Georges Segal. L'heure de pointe. 1983. Nelson-Atkins museum. Kansas City. Missouri.  

 

Puisque la distinction de la société civile et de l’Etat a été élaborée par Hegel, il convient de restituer son analyse. La société civile est la société en tant qu’elle est une association fortuite d’intérêts privés. Elle est un moment placé entre la famille et l’Etat. Elle incarne  le moment où des individus n’ayant pas d’existence libre dans la famille patriarcale sont reconnus comme des êtres indépendants les uns des autres, ayant pour fin la satisfaction de leurs besoins et intérêts. Mais à la différence de « l’optimisme libéral », Hegel considère que « le système des besoins » est un système atomistique, menacé en permanence de dissolution et d’éclatement par le jeu des égoïsmes. (Alors que pour les libéraux ce jeu comporte sa loi immanente de régulation). Il s’ensuit qu’il faut qu’entre ses éléments constitutifs une forme d’unité soit instaurée. Historiquement, Hegel souligne que ce sont  les corporations qui ont eu cette fonction. L’organisation corporatiste avait pour vocation de lutter contre la fragmentation particulariste en élevant les particularités à l’universel. Ce qui est par essence le rôle de l’Etat. Sa fonction médiatrice consiste à subsumer le particulier sous l’universel. Comme tel, il incarne la dimension du rationnel. Il est l’Idée morale en acte, « la substance éthique du social ».

 

  Hegel est ainsi conduit à développer une conception organiciste de l’Etat, s’exposant à la critique des théories contractualistes et libérales.
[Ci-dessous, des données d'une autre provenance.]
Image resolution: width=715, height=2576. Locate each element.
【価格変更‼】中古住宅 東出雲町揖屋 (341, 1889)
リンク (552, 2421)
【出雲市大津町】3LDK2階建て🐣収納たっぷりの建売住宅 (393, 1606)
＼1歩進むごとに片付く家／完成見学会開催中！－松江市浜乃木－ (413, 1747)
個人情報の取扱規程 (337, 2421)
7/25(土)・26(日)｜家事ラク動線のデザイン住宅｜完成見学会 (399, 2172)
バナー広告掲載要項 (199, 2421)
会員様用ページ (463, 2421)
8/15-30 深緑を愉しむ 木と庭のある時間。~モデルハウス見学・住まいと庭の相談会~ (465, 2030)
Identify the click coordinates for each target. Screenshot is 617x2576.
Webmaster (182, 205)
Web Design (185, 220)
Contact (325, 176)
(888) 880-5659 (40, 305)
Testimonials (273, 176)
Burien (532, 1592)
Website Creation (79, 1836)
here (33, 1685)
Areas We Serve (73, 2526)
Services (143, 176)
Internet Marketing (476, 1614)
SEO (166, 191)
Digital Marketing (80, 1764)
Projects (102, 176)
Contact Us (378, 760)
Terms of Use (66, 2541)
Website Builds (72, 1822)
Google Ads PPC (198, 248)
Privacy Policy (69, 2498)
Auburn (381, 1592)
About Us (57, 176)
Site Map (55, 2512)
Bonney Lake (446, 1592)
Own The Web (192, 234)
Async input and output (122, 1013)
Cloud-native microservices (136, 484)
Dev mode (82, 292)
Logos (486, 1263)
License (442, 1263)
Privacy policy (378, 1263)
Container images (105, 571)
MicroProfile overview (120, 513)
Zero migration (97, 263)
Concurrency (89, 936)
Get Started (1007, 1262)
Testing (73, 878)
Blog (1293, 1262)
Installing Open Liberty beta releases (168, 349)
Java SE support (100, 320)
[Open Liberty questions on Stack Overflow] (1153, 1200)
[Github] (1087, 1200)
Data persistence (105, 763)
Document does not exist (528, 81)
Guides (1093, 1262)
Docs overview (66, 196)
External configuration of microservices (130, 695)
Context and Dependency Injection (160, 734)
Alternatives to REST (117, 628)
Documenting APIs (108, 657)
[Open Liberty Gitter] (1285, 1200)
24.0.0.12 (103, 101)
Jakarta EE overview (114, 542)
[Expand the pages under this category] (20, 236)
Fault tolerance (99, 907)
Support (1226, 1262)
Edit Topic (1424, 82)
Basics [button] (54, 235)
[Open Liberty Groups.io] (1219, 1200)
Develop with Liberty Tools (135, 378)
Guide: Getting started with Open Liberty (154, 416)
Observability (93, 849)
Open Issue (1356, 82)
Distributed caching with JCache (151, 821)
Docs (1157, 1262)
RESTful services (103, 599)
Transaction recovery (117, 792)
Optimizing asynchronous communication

  Les théories contractualistes lui reprochent de refuser leurs prémisses individualistes.  De fait la conception hégélienne ne considère pas l’individu comme une entité indépendante de la communauté. Il s’ensuit que l’organisation politique n’est pas pensée comme résultant d’un contrat implicite par lequel des individus menacés dans l’état de nature s’associent, cette association étant le moyen de réaliser des fins individuelles : la protection de leur liberté , de leur vie et de leur propriété. Hegel défend la conception grecque des rapports de l’individu et de la société. C’est « la destination des individus » que de mener « une vie universelle » c’est-à-dire d’être membres de l’Etat.

  Les théories libérales lui reprochent de résorber la société civile dans l’Etat alors que celui-ci devrait simplement garantir le libre jeu des libertés individuelles.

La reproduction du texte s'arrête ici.